## Document extract

___

# Continuous control project
This notebook describes the implementation and illustrates the live performance of the Reacher agent in the actual environment.

# Background
#### Deep Deterministic Policy Gradients (DDPG)
DDPGs are a form of actor-critic methods that are applicable to continuous action space states, in contrast to other algorithms like Deep Q Networks. The original description of DDPGs can be found [here](https://arxiv.org/pdf/1509.02971.pdf). DDPGs train simultaneously two networks: An actor, which selects the optimal (deterministic) policy based on the current state, and a critic, which approximates the value function of the state-action pair.

Both the actor and the critic are cloned, much like in DQN networks. To update the networks, the outputs of the cloned networks are used.

# Parameters
#### Actor
The actor network has three layers, with sizes `33` (input), `240`, `120` and `4` (output). Batch normalization is applied after the first layer. ReLUs are applied after the first and second layer. A tanh function is appliead after the last layer to ensure outputs in the range `[-1, 1]`. The actor applies noise to its actions as a Ornstein-Uhlenbeck process with $\mu=0$, $\theta=0.05$ and $\sigma=0.02$

#### Critic
The critic network has a first layer of sizes `33`, `240`, after wich batch normalization and a ReLU are applied. To this output we append `4` additional inputs (equivalent to the action space) as an input to layer 2, with an output size of `120` and a ReLU at its end. The last layer has an output size of `1`.

#### Learning
This implementation uses the following learning parameters
* A replay buffer of size `10⁶` is used
* The mini-batch size is `256`
* Discount rate $\gamma=0.99$
* Soft update rate $\tau=10³$
* Learning rate $\eta=10^{⁻4}$ (for both networks) 
* Weight decay `= 0`
* The critic's gradient is clipped to the range \[-1, 1\]

# Results

![Results](media/agent-performance-v0.png)

The DDPG solves the environment after 287 episodes.

# Improvements

The following are suggestions on how to improve the performance.
* **Rewrite the replay buffer.** The replay buffer is implemented as a python deque, which performs fast queue/deque operations, but is [inefficient (O(n))](https://docs.python.org/3/library/collections.html#collections.deque) when sampling from the middle of the buffer. Having a faster replay buffer means faster trainings and more time for experiments.
* **Perform a hyperparameter search.** There is guaranteed a better set of hyperparameters available, which would also speed up learning.

___

## Problem description
Answer these questions about the continuous control project:
1. What mini-batch size does the implementation use?
2. After how many episodes does the DDPG solve the environment?
3. As what Python structure is the replay buffer implemented?
Answer from the text alone, without drawing on the records.

___

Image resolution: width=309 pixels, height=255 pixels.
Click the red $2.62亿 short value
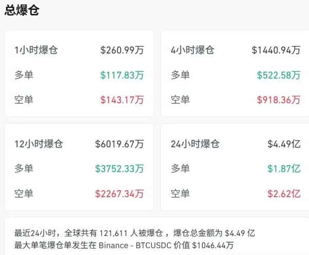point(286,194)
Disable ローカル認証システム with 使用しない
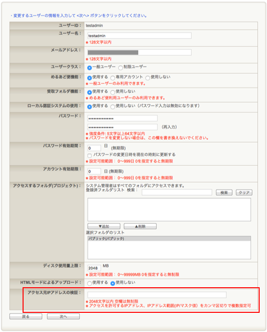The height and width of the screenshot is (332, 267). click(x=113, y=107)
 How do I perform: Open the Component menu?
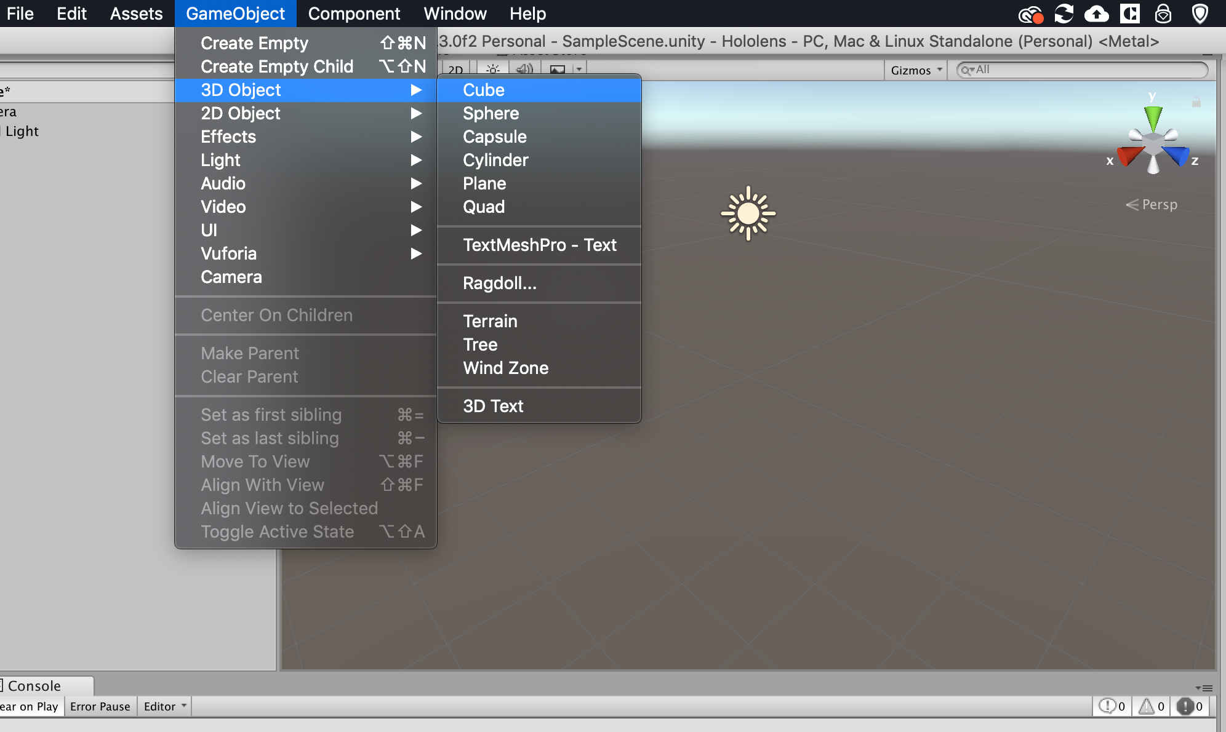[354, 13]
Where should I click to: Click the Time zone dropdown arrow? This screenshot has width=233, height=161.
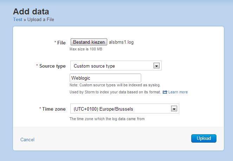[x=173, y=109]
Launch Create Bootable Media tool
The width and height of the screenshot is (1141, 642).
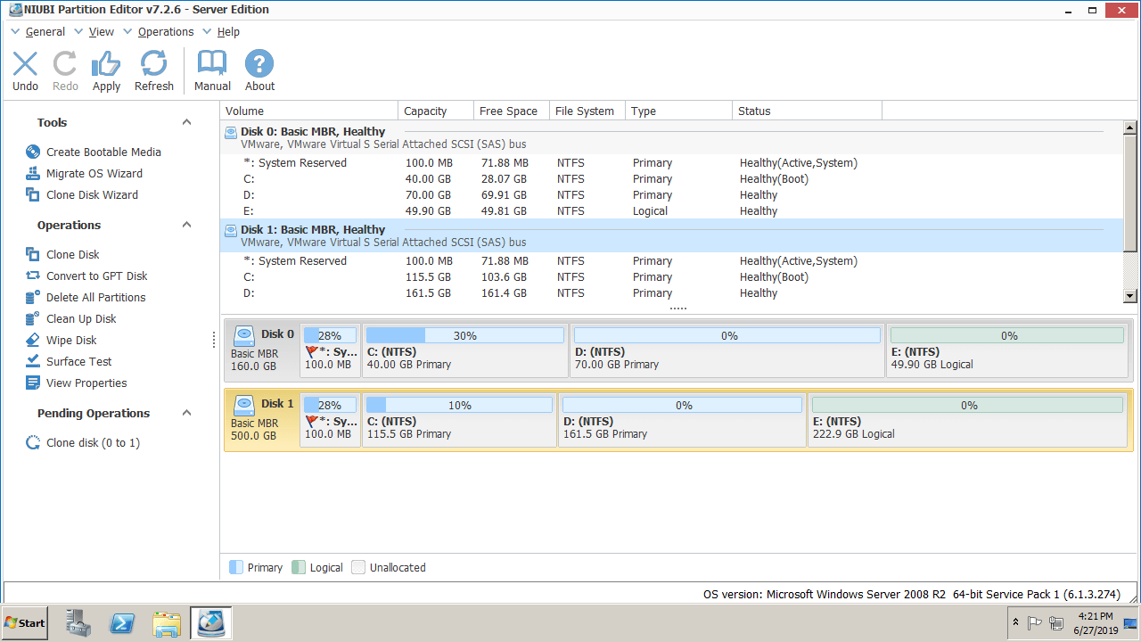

___

## Completed task
1. 256
2. 287
3. A deque